- [Input records]:
^^^^^^^^

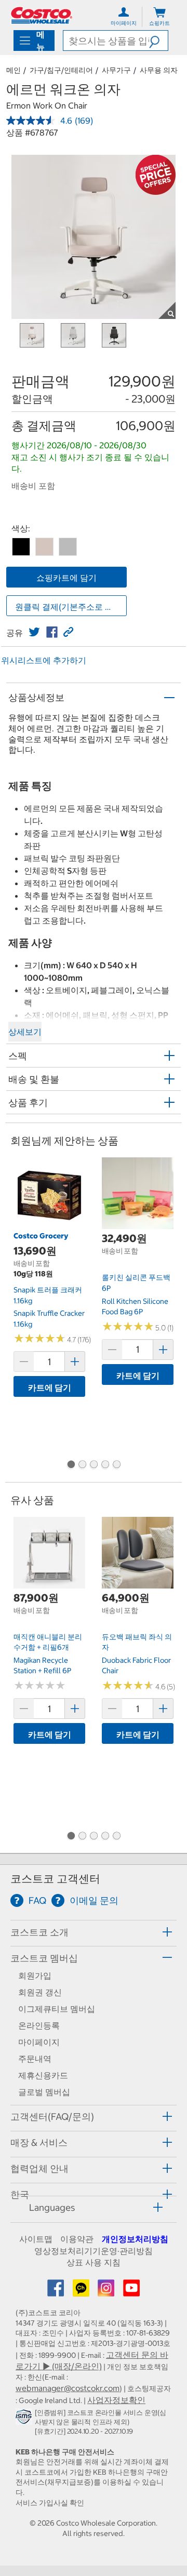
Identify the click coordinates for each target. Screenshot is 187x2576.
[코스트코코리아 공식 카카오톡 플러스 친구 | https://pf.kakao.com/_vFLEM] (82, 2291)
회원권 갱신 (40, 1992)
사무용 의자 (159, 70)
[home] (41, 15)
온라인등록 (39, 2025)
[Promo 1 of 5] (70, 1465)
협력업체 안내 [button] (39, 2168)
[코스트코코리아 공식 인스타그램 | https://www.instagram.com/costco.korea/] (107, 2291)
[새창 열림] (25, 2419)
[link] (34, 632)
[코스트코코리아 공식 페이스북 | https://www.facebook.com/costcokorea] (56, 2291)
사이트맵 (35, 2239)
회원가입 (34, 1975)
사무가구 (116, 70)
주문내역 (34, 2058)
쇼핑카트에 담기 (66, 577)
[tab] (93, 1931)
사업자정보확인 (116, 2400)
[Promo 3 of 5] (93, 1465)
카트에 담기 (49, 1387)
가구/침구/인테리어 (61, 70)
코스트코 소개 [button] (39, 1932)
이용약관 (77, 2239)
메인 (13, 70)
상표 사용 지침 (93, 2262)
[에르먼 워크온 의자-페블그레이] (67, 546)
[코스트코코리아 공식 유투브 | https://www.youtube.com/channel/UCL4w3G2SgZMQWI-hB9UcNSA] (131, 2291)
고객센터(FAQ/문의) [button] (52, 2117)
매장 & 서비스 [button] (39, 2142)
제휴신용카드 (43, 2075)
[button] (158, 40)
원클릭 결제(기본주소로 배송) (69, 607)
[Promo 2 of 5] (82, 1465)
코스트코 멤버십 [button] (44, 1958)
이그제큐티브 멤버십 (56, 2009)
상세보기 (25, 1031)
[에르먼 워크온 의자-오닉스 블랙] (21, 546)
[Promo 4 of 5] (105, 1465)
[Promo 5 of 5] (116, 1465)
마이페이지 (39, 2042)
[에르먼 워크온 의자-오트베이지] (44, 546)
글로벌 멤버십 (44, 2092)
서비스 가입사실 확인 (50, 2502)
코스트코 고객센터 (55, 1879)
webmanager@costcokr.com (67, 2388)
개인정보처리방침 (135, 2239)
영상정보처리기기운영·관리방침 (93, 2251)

^^^^^^^^

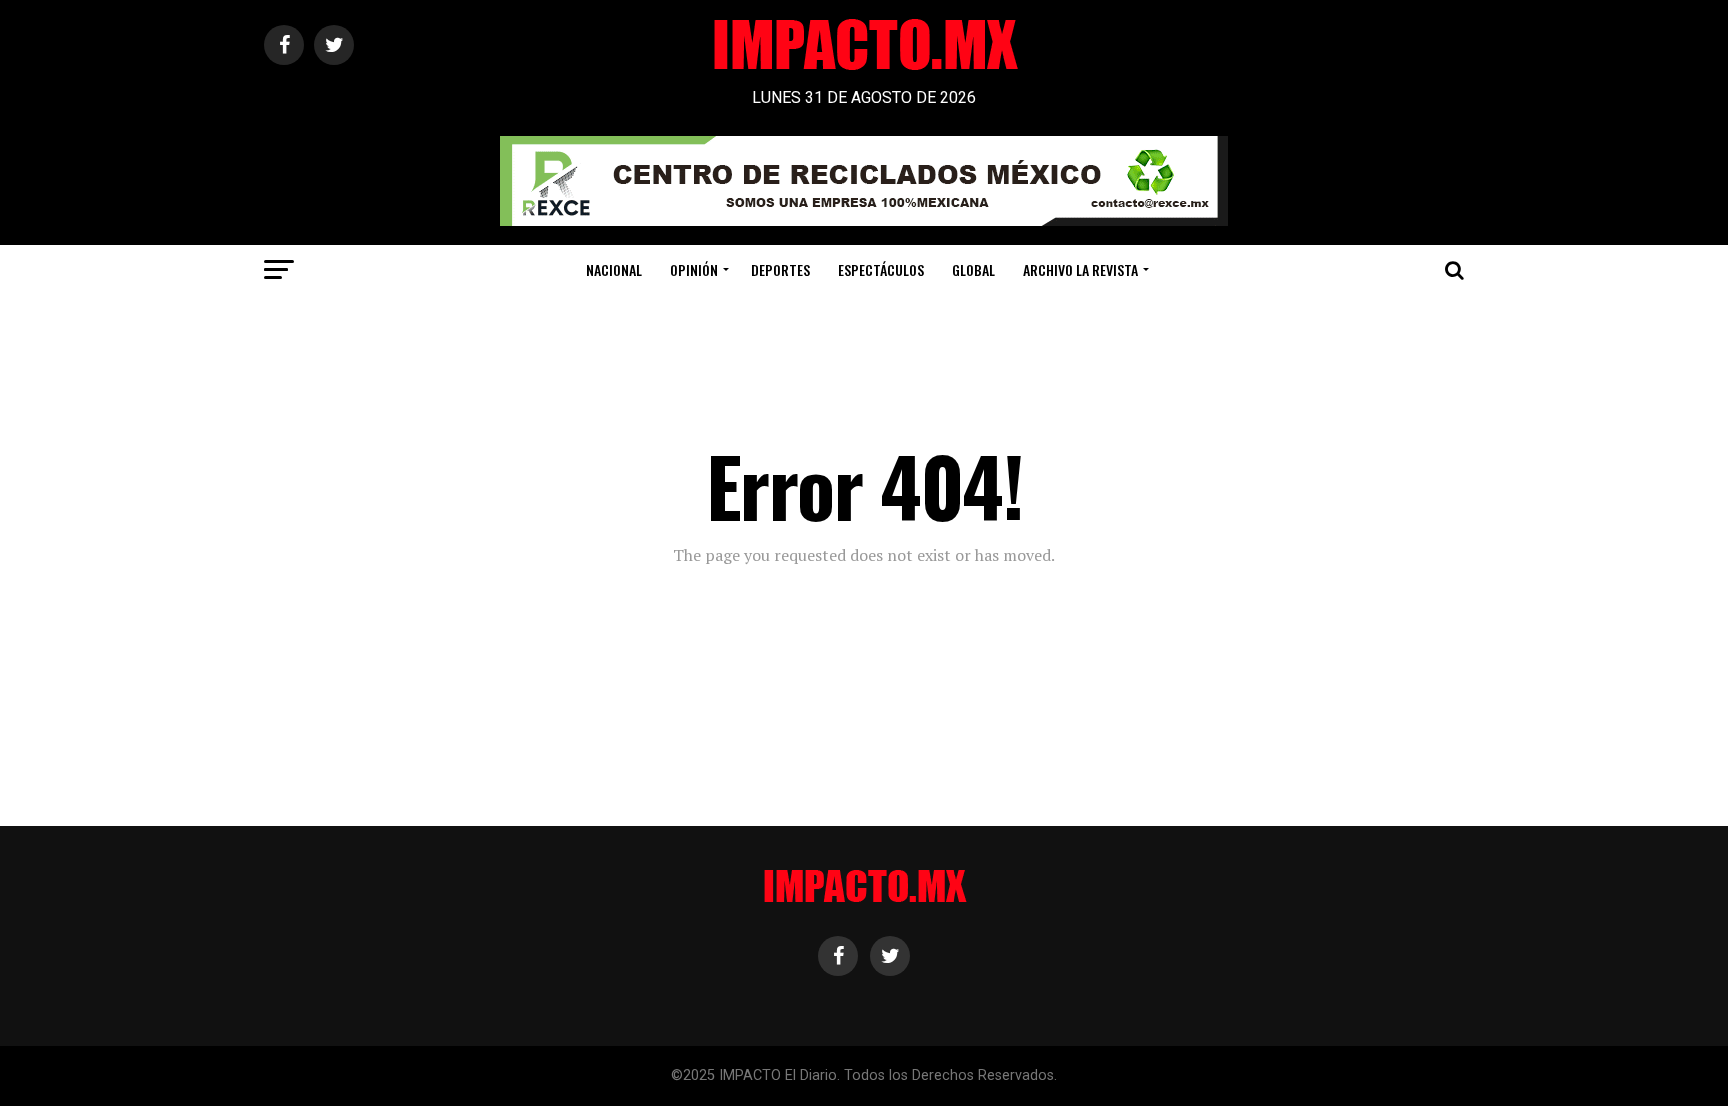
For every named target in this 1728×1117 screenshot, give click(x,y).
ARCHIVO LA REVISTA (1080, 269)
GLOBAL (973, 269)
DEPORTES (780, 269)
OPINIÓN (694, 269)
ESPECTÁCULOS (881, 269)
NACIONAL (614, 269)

^^^^^^^^

- [Exercise requirements]:
The lines holding the word "코스트코코리아" are the answer. Find them in the entries and copy them.

- [Result]:
[코스트코코리아 공식 카카오톡 플러스 친구 | https://pf.kakao.com/_vFLEM] (82, 2291)
[코스트코코리아 공식 인스타그램 | https://www.instagram.com/costco.korea/] (107, 2291)
[코스트코코리아 공식 페이스북 | https://www.facebook.com/costcokorea] (56, 2291)
[코스트코코리아 공식 유투브 | https://www.youtube.com/channel/UCL4w3G2SgZMQWI-hB9UcNSA] (131, 2291)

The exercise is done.